Do you really have to translate "Speak the speech" as "Perform the speech"? If you can't understand "Speak the speech" then you need more help than any book can give (e.g., a very good teacher!)
Also, Shakespeare is being more exact than "no fear" here. "Perform" is too vague. Shakespeare is talking precisely about speech and pronunciation. Note how 'no fear' translates 'as I pronounced it to you' as 'as I taught you', again losing Shakespeare's stress on vocalisation, and again wrongly translating something that should be left as obvious.
'Musically and smoothly' is an even graver error. Trippingly is used in a sense that might trip up students here, so they certainly need help. But all 'no fear' does is confuse them. Does trippingly literally mean musically and smoothly? No it doesn't. If you look 'trip' up in a good concise dictionary you are given the main literal meaning that Shakespeare is using as a metaphor. That is: 'walk or dance with quick light steps'(concise OED).

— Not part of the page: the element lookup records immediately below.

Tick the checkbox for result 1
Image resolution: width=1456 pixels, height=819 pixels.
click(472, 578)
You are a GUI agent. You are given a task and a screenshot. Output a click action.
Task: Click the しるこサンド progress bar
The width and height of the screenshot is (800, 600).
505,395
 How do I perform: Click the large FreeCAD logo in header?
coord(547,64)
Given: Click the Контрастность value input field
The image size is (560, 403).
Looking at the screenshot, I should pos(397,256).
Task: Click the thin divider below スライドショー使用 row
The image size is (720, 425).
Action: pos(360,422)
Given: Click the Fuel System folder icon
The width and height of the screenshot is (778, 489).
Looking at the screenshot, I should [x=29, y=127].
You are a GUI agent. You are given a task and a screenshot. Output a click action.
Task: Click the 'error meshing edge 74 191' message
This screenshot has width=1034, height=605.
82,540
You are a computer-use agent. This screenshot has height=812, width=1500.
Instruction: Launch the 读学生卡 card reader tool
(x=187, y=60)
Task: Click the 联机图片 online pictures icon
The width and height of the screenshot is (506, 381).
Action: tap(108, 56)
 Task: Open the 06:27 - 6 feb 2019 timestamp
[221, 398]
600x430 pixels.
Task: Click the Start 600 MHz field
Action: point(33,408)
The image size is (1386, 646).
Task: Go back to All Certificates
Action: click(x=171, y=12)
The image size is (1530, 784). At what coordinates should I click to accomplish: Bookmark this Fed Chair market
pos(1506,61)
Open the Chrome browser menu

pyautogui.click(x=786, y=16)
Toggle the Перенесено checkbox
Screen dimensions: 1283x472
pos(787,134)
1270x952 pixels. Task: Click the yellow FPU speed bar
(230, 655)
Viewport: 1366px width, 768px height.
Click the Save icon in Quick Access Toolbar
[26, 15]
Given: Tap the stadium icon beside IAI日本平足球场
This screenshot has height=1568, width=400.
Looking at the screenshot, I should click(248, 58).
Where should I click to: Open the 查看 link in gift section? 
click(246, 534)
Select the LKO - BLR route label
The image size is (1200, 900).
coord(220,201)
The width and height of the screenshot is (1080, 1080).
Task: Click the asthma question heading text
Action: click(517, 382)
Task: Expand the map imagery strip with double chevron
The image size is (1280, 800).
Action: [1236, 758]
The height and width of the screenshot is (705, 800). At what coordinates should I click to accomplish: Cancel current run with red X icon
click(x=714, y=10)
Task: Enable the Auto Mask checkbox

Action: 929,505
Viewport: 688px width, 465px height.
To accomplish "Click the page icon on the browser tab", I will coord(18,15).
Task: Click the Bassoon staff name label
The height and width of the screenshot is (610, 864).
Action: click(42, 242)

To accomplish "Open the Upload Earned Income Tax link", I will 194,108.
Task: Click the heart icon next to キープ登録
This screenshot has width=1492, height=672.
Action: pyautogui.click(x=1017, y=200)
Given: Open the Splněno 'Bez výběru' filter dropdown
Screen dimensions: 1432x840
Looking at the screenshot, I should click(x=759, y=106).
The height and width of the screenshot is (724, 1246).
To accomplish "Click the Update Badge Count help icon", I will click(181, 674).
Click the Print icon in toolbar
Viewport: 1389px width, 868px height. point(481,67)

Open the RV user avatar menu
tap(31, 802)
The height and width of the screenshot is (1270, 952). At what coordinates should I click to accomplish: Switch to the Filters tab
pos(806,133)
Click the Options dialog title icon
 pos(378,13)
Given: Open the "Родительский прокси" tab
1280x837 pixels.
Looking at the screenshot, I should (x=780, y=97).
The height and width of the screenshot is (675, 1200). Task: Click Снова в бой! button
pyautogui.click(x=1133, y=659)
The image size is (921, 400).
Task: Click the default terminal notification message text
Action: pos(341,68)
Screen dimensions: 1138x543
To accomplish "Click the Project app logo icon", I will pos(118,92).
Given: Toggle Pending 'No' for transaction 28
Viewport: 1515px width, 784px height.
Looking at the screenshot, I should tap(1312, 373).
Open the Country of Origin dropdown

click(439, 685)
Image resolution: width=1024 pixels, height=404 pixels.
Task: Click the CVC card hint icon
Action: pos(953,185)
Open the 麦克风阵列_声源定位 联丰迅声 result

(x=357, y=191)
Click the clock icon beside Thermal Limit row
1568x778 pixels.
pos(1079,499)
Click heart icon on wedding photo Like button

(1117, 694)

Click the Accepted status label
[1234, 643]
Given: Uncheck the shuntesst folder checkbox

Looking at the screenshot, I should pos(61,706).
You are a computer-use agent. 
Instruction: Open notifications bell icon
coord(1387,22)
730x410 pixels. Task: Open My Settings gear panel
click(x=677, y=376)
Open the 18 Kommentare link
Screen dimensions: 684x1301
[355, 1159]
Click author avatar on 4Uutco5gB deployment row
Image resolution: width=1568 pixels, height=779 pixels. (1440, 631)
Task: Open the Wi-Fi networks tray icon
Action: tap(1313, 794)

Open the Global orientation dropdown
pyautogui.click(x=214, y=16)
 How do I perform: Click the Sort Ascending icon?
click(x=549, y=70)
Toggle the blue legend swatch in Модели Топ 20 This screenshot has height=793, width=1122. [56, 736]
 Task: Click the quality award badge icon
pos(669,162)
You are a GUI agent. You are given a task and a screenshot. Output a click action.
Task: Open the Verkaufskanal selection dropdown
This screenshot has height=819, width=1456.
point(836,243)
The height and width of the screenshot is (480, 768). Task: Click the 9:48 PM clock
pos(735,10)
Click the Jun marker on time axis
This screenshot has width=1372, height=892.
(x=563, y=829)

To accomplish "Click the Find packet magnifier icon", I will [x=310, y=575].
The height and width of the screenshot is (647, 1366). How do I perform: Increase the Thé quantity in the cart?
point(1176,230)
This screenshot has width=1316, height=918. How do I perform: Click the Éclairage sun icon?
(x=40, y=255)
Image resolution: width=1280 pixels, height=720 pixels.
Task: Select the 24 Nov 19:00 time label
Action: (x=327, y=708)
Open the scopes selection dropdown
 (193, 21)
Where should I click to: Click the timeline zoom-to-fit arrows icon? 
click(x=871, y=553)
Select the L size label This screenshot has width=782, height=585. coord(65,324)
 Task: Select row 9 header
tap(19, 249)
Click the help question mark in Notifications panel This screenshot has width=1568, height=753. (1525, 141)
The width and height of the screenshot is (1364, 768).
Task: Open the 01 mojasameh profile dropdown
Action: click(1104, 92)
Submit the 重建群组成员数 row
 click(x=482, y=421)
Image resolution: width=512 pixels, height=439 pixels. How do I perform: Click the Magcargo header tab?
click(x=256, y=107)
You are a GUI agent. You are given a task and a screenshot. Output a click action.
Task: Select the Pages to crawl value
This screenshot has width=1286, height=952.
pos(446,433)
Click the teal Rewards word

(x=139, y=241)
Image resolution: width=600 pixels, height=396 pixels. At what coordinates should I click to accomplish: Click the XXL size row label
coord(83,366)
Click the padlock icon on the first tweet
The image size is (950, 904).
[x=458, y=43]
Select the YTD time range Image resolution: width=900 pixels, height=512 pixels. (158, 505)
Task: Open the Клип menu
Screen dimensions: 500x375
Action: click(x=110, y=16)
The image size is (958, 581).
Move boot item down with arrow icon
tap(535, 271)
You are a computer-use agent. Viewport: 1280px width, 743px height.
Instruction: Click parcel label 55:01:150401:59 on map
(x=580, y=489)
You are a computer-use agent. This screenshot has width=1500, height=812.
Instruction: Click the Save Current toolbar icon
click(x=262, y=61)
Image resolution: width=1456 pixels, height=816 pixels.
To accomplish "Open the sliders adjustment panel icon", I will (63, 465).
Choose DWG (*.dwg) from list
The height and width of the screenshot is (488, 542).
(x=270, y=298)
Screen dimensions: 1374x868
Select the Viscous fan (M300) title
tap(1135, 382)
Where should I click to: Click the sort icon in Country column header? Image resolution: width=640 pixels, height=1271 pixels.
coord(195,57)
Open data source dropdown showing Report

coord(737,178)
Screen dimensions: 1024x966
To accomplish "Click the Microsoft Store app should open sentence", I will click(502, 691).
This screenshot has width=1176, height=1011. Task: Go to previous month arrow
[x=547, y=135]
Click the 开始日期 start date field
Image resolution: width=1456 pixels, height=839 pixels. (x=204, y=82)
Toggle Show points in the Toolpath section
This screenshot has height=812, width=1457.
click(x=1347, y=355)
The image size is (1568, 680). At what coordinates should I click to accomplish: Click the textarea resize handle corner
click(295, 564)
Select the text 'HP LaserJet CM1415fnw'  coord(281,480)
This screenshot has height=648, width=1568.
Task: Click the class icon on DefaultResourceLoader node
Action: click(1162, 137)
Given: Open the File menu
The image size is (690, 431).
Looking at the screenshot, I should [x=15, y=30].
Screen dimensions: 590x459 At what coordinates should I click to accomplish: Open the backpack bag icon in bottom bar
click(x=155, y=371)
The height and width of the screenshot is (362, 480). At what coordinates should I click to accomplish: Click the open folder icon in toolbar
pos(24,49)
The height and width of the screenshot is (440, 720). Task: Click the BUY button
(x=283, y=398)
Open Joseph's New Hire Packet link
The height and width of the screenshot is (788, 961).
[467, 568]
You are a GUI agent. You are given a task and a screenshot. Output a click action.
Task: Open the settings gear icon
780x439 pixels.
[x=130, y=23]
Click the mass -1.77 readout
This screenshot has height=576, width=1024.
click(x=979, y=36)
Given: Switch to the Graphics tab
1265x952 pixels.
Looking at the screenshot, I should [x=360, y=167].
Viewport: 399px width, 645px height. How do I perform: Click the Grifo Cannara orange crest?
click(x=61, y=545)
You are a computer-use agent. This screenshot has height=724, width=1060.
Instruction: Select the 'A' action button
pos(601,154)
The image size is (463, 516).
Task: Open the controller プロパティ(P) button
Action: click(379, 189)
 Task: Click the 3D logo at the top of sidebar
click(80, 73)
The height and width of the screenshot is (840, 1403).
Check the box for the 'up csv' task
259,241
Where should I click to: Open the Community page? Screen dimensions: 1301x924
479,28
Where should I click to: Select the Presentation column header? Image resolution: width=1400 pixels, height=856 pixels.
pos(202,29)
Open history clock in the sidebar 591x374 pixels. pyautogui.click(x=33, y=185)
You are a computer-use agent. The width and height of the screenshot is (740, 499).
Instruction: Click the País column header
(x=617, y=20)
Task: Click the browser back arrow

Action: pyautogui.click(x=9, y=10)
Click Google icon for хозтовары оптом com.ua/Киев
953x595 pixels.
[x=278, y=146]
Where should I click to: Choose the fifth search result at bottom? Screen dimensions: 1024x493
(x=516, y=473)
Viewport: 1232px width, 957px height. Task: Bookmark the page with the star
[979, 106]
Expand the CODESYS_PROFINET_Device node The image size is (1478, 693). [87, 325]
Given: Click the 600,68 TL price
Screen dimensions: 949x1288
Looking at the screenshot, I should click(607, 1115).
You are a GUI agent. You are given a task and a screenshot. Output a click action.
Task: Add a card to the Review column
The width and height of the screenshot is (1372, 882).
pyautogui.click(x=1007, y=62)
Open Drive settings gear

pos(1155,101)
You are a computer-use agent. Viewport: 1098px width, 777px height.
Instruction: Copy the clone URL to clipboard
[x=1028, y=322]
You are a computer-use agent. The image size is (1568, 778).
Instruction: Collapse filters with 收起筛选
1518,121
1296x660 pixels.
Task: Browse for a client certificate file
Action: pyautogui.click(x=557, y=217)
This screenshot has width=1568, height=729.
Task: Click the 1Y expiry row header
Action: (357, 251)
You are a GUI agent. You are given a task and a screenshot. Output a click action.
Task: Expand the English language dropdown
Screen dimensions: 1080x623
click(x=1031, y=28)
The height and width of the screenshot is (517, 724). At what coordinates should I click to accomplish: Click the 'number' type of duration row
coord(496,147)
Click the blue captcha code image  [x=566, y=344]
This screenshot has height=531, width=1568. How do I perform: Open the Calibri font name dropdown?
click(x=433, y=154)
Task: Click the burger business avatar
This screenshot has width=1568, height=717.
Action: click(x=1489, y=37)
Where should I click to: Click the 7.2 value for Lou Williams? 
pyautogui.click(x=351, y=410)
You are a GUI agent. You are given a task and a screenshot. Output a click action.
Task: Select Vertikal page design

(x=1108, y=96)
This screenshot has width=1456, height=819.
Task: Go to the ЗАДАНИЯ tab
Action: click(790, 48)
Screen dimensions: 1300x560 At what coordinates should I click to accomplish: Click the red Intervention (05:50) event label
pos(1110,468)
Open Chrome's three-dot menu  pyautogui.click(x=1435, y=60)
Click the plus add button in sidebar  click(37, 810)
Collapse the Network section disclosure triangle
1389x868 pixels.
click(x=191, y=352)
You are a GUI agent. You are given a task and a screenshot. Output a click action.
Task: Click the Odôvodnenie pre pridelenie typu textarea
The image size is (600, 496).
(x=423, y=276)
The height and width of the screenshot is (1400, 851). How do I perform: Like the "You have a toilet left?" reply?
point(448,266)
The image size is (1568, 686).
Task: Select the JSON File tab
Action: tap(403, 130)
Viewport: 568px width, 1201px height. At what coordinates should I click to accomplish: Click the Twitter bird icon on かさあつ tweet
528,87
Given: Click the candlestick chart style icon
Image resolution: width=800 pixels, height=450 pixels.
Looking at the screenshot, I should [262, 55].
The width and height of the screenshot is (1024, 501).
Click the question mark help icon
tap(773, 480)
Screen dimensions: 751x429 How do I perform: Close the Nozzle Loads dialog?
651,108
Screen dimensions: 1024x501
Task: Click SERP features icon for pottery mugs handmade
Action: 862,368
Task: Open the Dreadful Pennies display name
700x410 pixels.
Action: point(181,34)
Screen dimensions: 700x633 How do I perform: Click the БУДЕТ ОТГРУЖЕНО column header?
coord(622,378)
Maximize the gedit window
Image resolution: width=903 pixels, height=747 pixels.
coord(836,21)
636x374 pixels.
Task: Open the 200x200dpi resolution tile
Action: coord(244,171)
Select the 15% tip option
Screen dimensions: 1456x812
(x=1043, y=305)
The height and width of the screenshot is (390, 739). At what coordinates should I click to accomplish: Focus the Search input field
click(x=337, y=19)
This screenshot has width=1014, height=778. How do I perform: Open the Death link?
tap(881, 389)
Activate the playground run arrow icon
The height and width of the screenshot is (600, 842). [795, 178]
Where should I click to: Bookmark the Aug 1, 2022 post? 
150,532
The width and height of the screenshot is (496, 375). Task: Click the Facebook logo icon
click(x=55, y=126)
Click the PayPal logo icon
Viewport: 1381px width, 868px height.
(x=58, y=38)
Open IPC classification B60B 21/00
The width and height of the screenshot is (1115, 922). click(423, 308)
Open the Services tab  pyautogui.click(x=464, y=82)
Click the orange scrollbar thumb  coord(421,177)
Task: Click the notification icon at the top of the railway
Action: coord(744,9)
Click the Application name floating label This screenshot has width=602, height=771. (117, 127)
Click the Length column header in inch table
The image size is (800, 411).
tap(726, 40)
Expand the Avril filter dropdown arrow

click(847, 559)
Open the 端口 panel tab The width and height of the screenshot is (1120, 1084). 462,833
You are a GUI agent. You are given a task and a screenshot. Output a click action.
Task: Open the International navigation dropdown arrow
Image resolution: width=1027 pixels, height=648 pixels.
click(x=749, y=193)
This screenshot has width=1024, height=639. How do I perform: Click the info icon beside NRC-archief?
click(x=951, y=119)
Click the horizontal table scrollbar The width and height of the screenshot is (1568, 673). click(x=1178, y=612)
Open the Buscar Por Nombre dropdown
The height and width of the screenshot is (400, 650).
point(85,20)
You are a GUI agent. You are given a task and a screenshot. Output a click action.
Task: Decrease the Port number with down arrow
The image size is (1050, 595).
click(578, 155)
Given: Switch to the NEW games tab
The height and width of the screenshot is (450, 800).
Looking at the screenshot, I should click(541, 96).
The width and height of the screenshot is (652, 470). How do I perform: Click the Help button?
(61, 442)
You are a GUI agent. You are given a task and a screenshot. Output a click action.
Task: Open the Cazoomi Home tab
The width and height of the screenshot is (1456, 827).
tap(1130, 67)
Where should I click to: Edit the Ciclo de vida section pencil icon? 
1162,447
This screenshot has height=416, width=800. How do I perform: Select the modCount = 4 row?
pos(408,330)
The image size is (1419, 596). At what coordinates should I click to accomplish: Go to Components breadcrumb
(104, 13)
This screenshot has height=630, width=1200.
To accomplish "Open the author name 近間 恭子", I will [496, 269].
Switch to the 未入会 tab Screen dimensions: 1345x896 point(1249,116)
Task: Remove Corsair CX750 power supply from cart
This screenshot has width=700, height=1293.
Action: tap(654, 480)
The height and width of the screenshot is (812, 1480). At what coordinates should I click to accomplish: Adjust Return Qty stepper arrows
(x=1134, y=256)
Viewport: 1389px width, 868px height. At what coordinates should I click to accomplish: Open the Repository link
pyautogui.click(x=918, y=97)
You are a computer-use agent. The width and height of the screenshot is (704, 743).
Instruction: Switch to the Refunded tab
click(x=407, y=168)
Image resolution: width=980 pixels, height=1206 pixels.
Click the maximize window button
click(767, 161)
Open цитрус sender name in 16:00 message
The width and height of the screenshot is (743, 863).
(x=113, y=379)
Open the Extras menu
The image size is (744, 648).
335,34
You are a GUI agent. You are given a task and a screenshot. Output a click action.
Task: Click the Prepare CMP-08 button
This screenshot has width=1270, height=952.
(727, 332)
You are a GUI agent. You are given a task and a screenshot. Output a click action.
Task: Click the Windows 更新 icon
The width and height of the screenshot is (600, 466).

Then again, although this is the main meaning, Hamlet might be joking with the player. That is, using both (or all 10!) meanings of 'trip' in a multiple metaphor. But I digress, one meaning will do for the first run through in a 'non-honours' class.
But 'no fear' will do for no one.
Shakespeare is hard. Students need help. But not this kind of help.
Check out the "Oxford School Shakespeare" series to see a better approach. If you like a more "adult", and more lightly annotated, text then try the RSC Shakespeare version edited by Jonathan Bate. If you want heavyweight commentary then Arden might be best (though Oxford UP and Cambridge UP also publish detailed versions worth looking at.)
I gave an extra star for the attempt to make Shakespeare a smoother read for the general reader and school child. This is something that publishers should certainly attempt. It is certainly needed. But this isn't a very good attempt.